* Activity
Each entry below should be echoed exactly, with pictures omitted.
:: Records supplied
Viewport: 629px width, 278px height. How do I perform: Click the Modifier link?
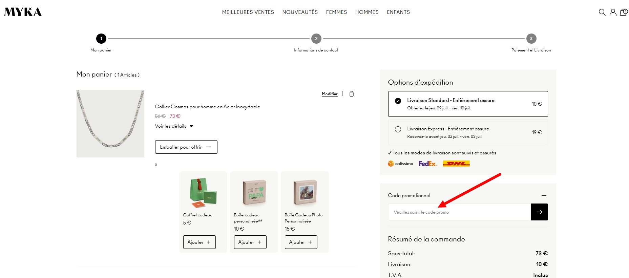click(x=330, y=94)
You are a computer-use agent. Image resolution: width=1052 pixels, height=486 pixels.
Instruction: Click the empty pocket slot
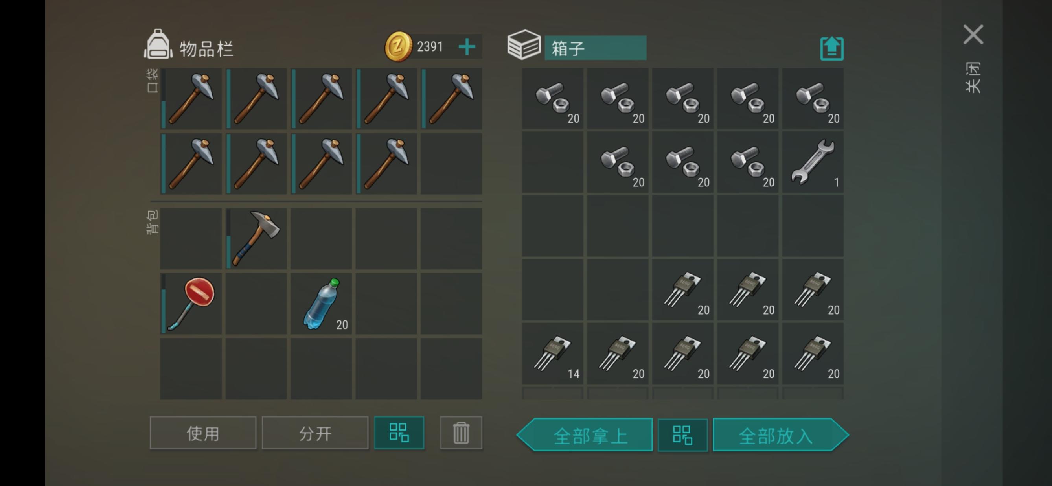(x=451, y=163)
::::
* Task solution
Viewport: 629px width, 278px height. How do I perform: Click the Modifier link?
click(x=330, y=94)
You are a computer-use agent. Image resolution: width=1052 pixels, height=486 pixels.
Instruction: Click the empty pocket slot
(x=451, y=163)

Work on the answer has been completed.